> WORK TO COMPLETE
Only the lines of the data below from the one with "For every named" through the one with "Presse (82, 1559)" are wanted. Repeat them exactly.

> SOURCE DATA

══════════════════════════════

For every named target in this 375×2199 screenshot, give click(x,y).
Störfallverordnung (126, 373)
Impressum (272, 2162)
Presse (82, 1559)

══════════════════════════════

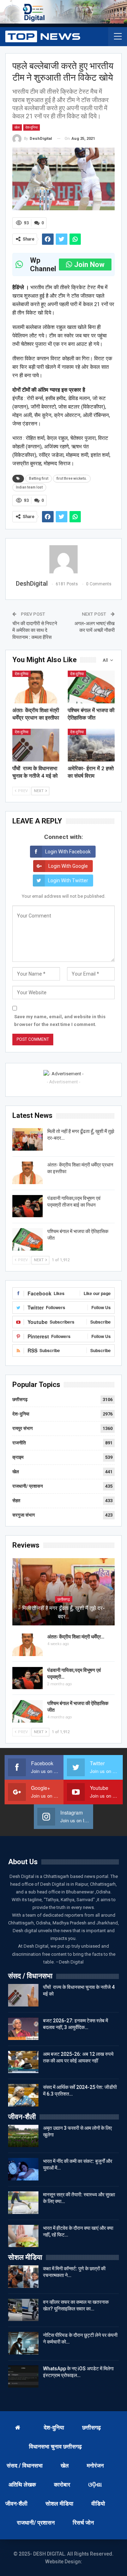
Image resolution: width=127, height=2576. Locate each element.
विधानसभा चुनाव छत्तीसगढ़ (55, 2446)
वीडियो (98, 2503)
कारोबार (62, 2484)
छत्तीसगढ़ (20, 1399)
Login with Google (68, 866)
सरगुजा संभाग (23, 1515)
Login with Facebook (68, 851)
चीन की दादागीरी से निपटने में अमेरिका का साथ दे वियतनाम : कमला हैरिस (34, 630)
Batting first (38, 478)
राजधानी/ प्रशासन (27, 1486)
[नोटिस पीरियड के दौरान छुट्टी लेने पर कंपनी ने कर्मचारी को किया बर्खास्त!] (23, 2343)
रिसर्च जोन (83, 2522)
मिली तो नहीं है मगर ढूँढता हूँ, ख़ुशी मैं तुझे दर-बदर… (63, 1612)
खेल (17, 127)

══════════════════════════════

> RESPONSE
For every named target in this 375×2199 screenshot, give click(x,y).
Störfallverordnung (126, 373)
Impressum (272, 2162)
Presse (82, 1559)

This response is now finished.